You should also be aware that if you put your module file in <files>, Luup will run it, not as a module, it will just load it and compile it. But the way you are using it (as a module using require), that’s no benefit, it just makes busy work. I would just remove the <files> tag entirely.

I did and commenting it out resolved the problem. I am still not clear on scoping when it comes to vera, openLuup, or as can be seen lua. Why did the module statement matter for Vera, but not openLuup?

I am assuming that this would go into the <functions> section of the interface file? I have noticed that you prefer using it this way in your plugins, is there any benefit to doing one way or the other?

Style is individual. I prefer not to use the _G approach because it kind of breaks encapsulation if you do it in the module itself, and it’s not necessary if you do it in the <startup> code that loads the module. It’s just a preference.

By the way, this is another possibility:

<functions>
    myPlugin = require "MyPlugin1"
    function timer_wrapper( param )
        myPlugin.timerCallback( param )
    end
    function myplugin_init( dev )
        return myPlugin.myplugin_init( dev )
    end
</functions>

In this version, you’re just creating a wrapper function to call the module’s function.
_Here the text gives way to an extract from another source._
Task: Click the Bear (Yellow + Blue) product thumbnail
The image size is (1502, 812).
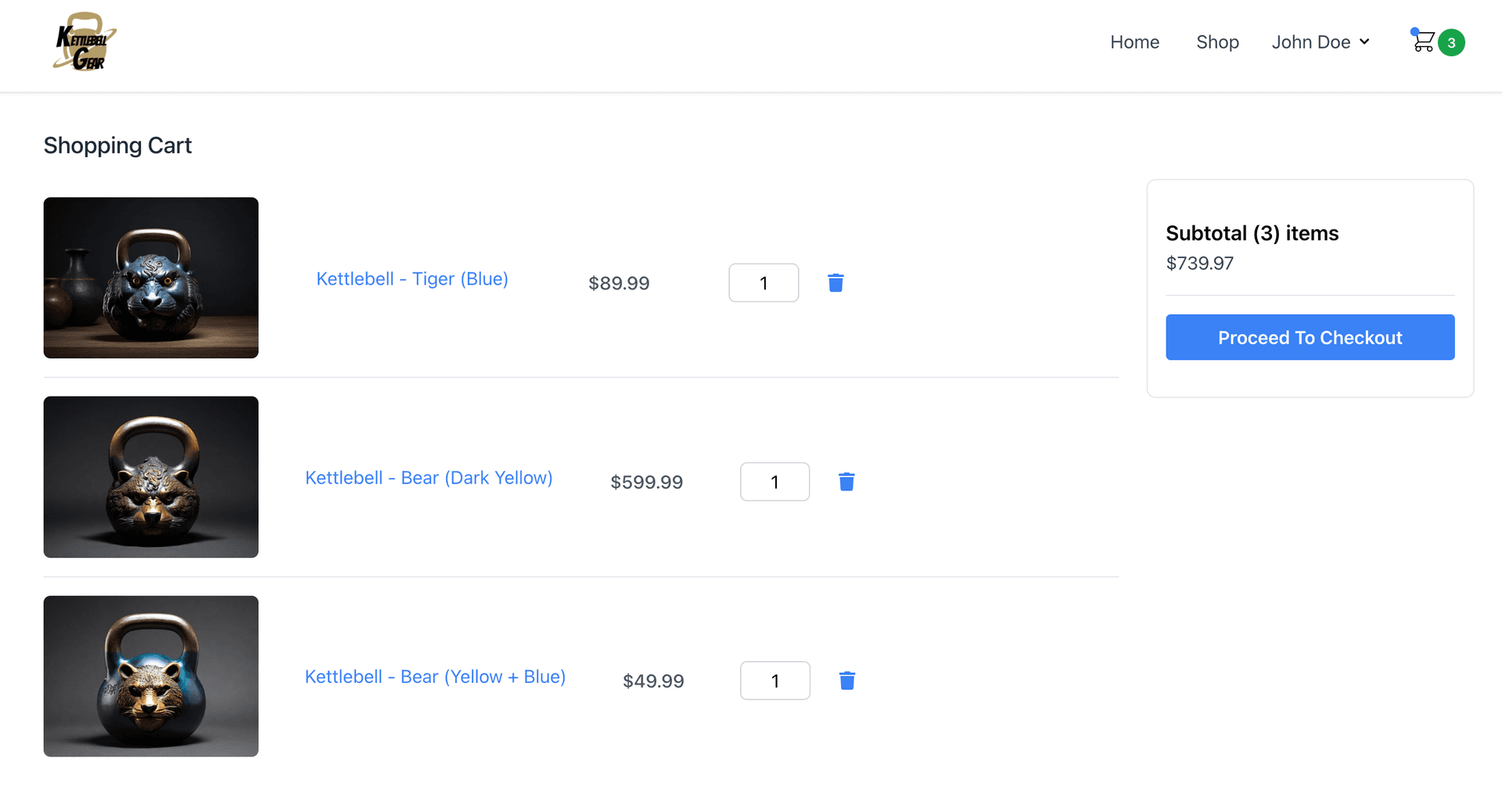Action: point(150,676)
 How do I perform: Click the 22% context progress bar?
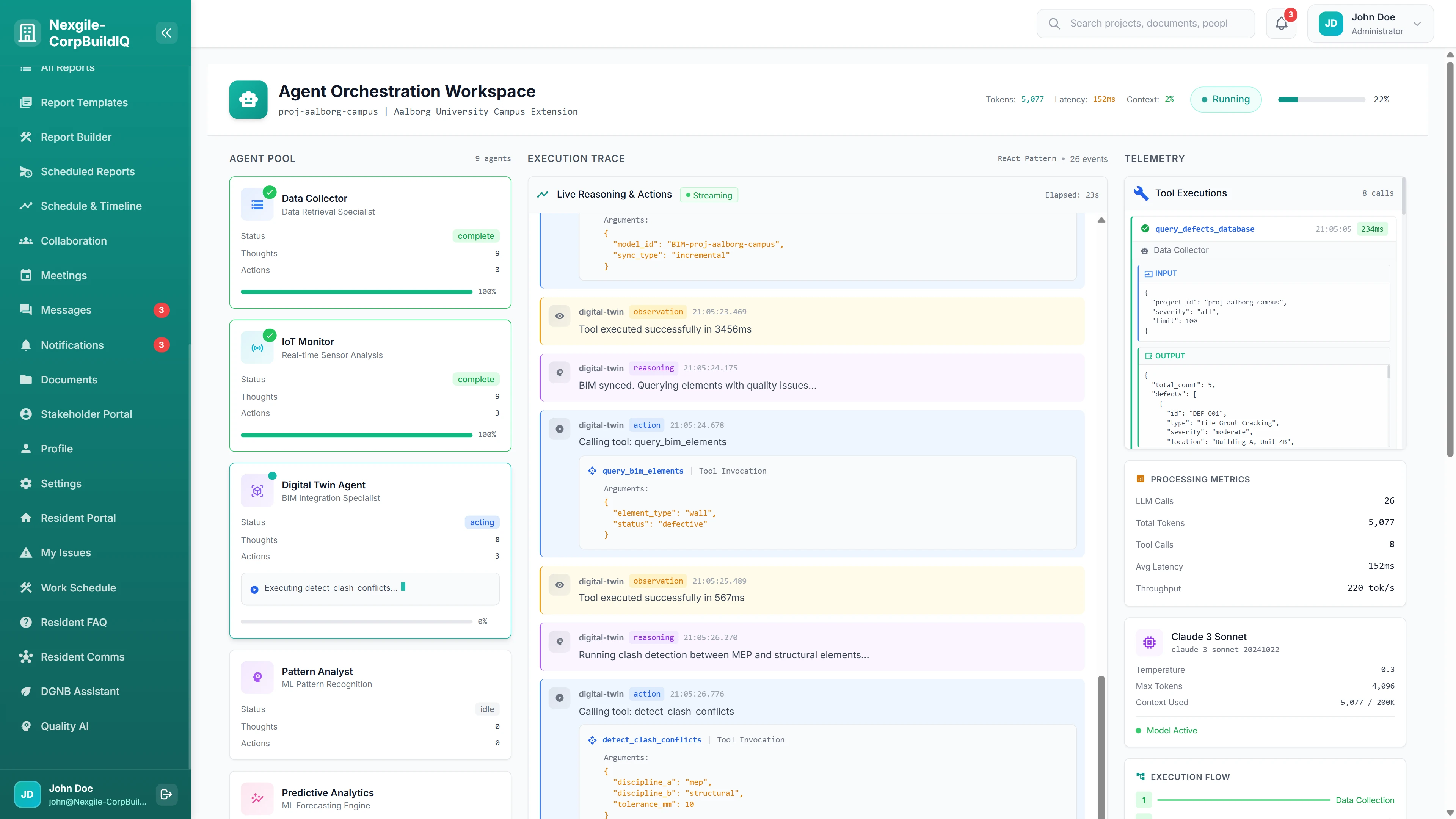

You would use it like this luup.call_delay( 'timer_wrapper', 5 )

There are lots of ways to do it. Just do what you find most agreeable that, of course, actually works.

I saw your other comment to @akbooer. If you’re going to do plugin development, and in particularly development for both Vera Luup and openLuup, you really need to wrap your head around scoping and what it all means and how it works. It’s not easy, but it’s time well-invested, as proper scoping and use of scope will prevent a lot of latent bugs and weird behaviors. Lua is very permissive, so things that another language would flag as dangerous get not so much as a whimper from Lua, but the bill comes due in runtime.